What is needed - Return the passage about the Atlas of the Underworld below word for word, in full.

Selected excerpt -
.....
Earth’s tectonic plates make our world unique. Thanks to these colossal continental and oceanic islands floating atop a partly molten hellish mantle, we have oceans and mountains, volcanoes and earthquakes, and even an atmosphere.
That’s why a team of Dutch scientists from Utrecht University has conjured up a new database containing everything you’d need to know about every single subducted tectonic plate ever discovered. These aren’t the ones forging the surface world, but those that have since slipped into oblivion below.
It’s even got a rather splendid name: “The Atlas of the Underworld.”
These 94 gargantuan slabs of rock and fire are categorized by their age of formation, their depth, their location and more. Featuring stunning visual representations, this project – accompanied by an article in the journal Tectonophysics – is a masterpiece 17 years in the making.
Sure, the tectonic plates currently slamming into each other, tearing themselves asunder from each other, and sliding past each other are those that, for the most part, determine what kind of world we live on. From Antarctica to the Americas, the planet would be an alien one if it wasn’t for these remarkable jigsaw pieces.
.....
Records -
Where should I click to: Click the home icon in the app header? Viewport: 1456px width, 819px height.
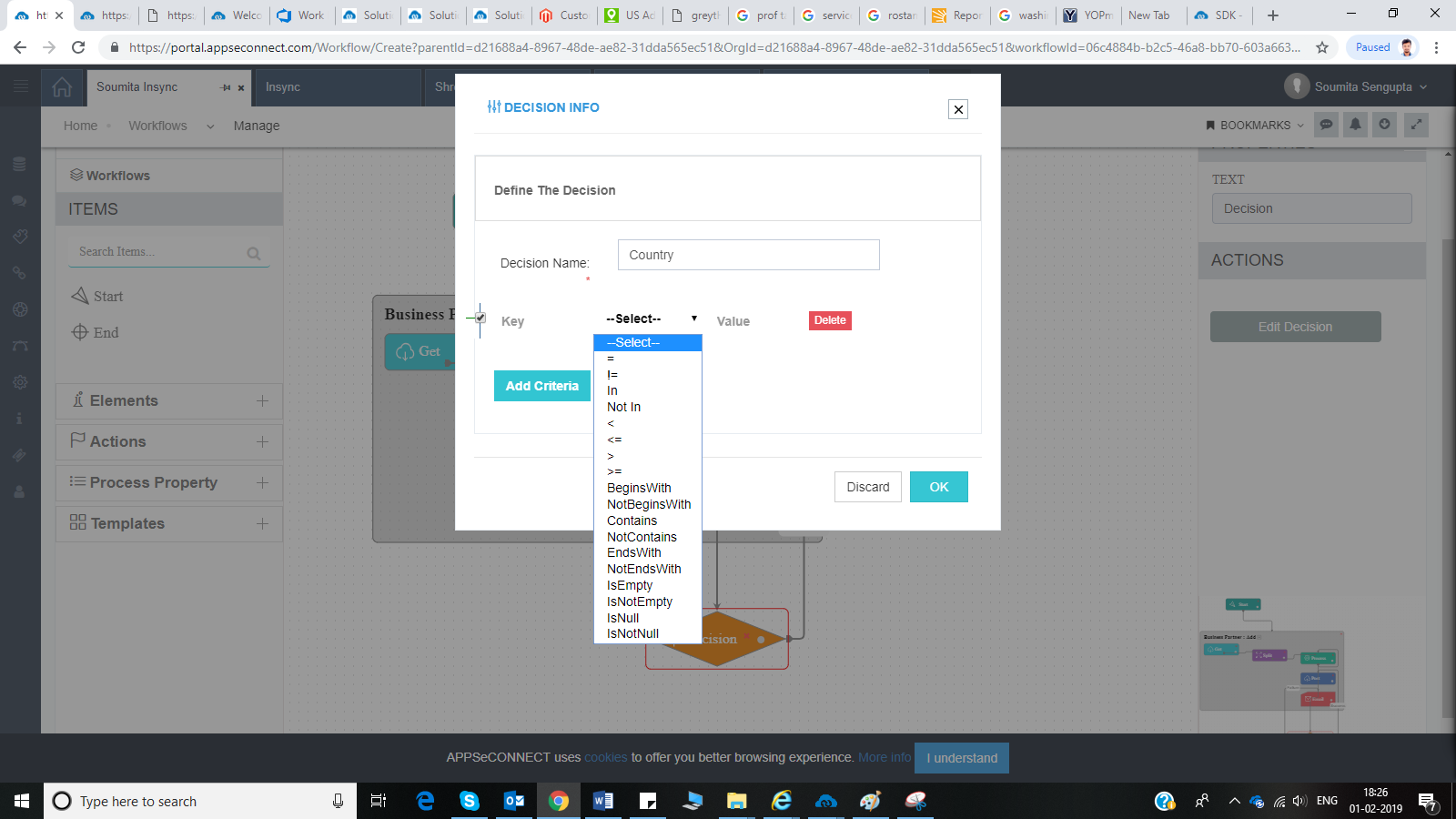tap(62, 87)
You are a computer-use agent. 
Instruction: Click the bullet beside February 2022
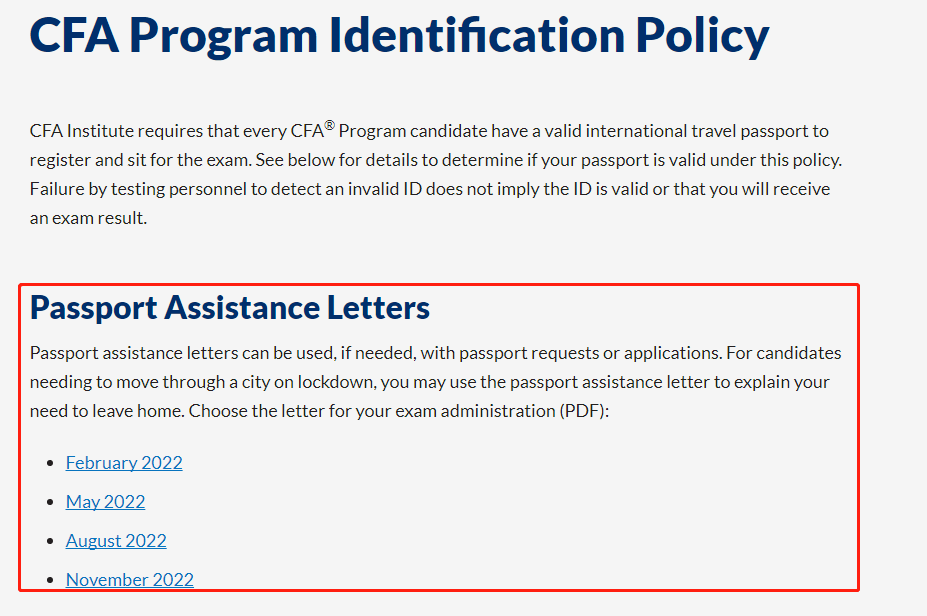[x=50, y=464]
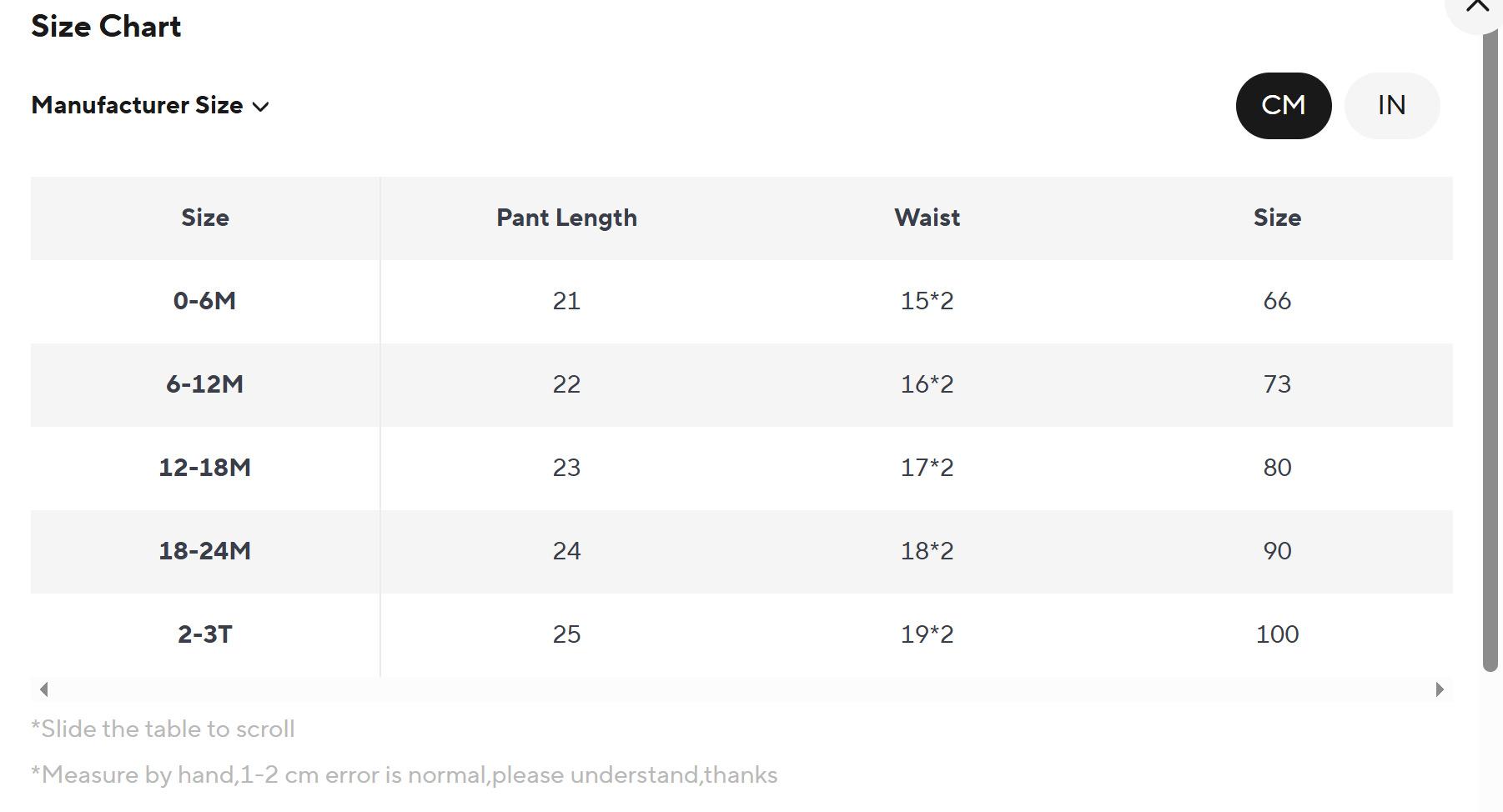Viewport: 1503px width, 812px height.
Task: Click pant length value 25
Action: (x=566, y=634)
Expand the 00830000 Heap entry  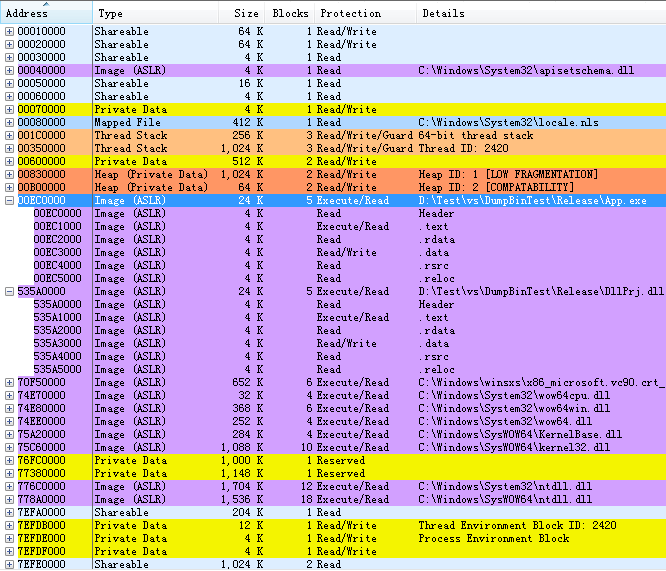click(x=10, y=174)
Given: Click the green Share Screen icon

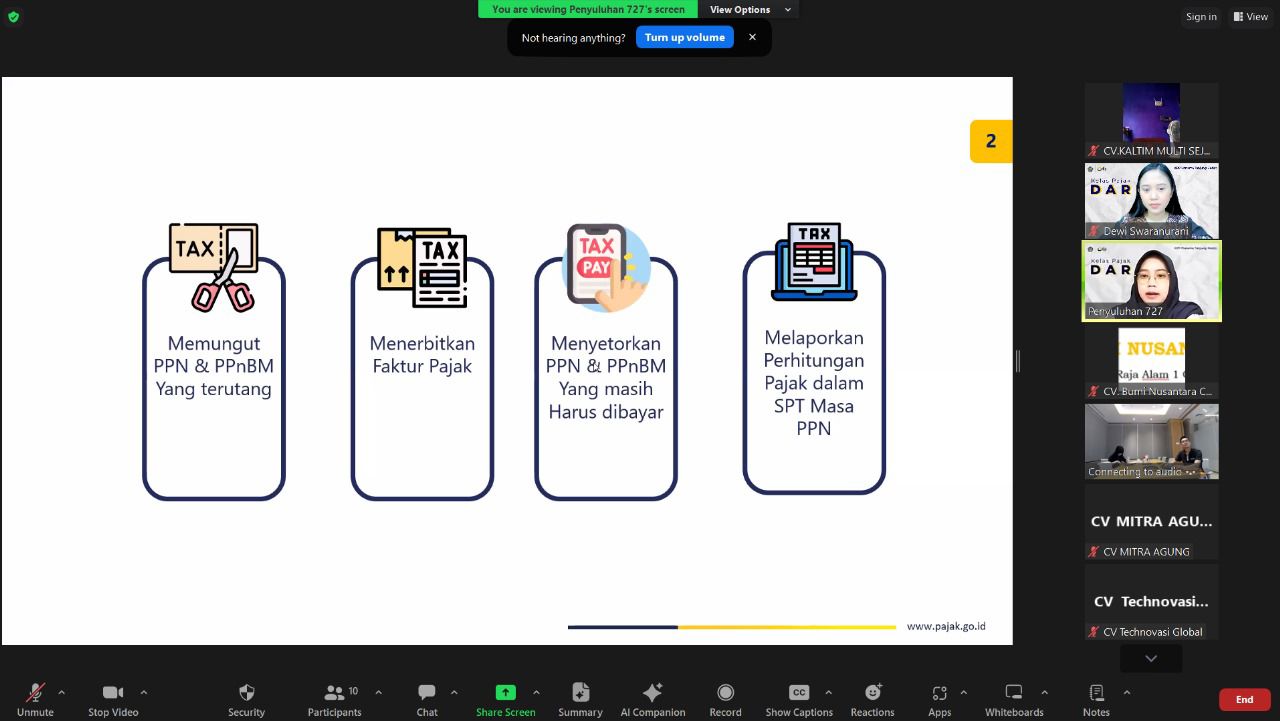Looking at the screenshot, I should tap(505, 693).
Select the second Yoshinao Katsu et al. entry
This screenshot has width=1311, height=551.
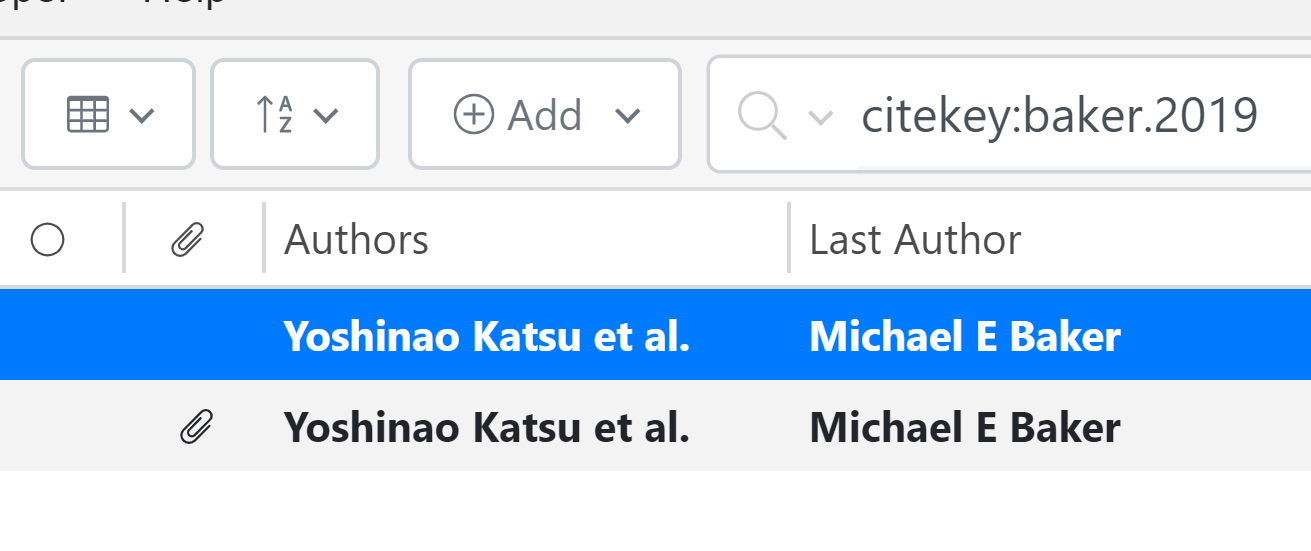[487, 427]
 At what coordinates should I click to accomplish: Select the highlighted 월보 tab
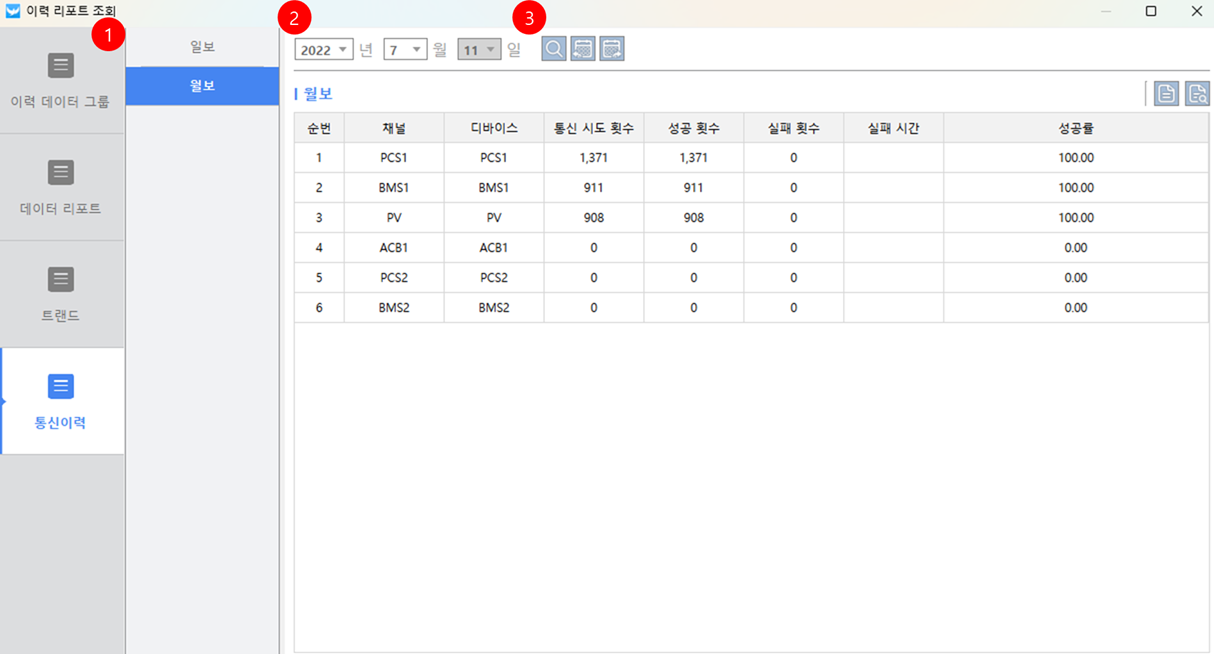coord(202,86)
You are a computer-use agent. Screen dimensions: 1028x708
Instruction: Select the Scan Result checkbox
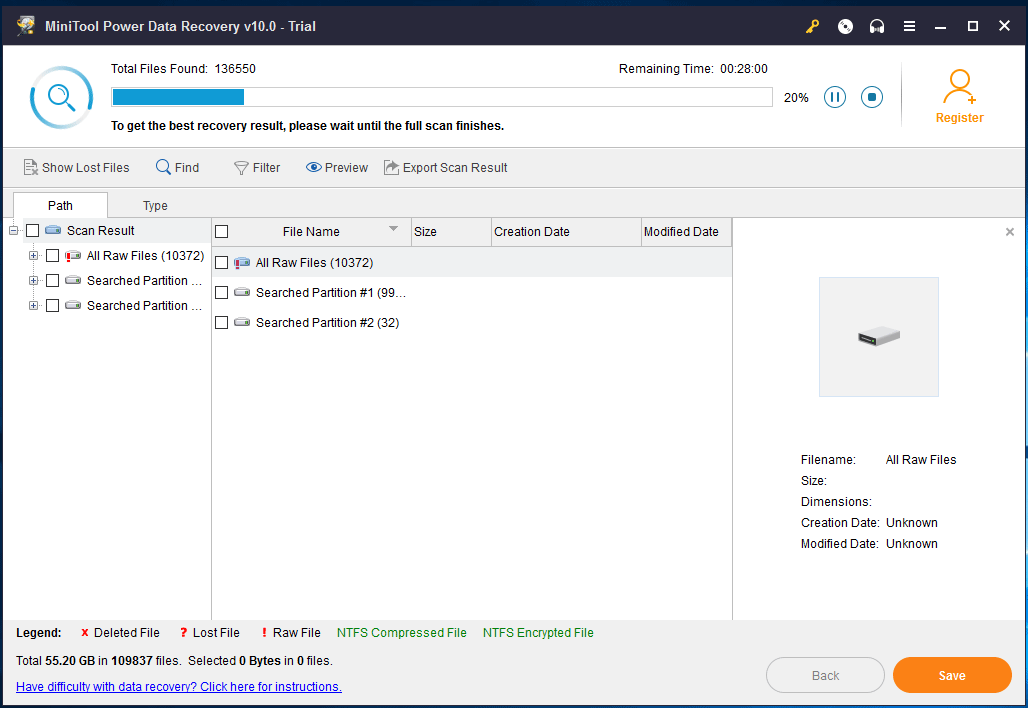point(33,230)
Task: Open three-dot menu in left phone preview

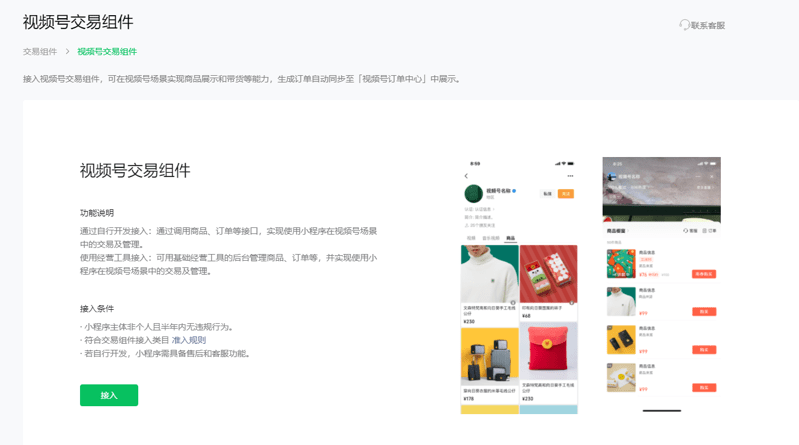Action: [x=570, y=176]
.....
Answer space -
Earth’s tectonic plates make our world unique. Thanks to these colossal continental and oceanic islands floating atop a partly molten hellish mantle, we have oceans and mountains, volcanoes and earthquakes, and even an atmosphere.
That’s why a team of Dutch scientists from Utrecht University has conjured up a new database containing everything you’d need to know about every single subducted tectonic plate ever discovered. These aren’t the ones forging the surface world, but those that have since slipped into oblivion below.
It’s even got a rather splendid name: “The Atlas of the Underworld.”
These 94 gargantuan slabs of rock and fire are categorized by their age of formation, their depth, their location and more. Featuring stunning visual representations, this project – accompanied by an article in the journal Tectonophysics – is a masterpiece 17 years in the making.
Sure, the tectonic plates currently slamming into each other, tearing themselves asunder from each other, and sliding past each other are those that, for the most part, determine what kind of world we live on. From Antarctica to the Americas, the planet would be an alien one if it wasn’t for these remarkable jigsaw pieces.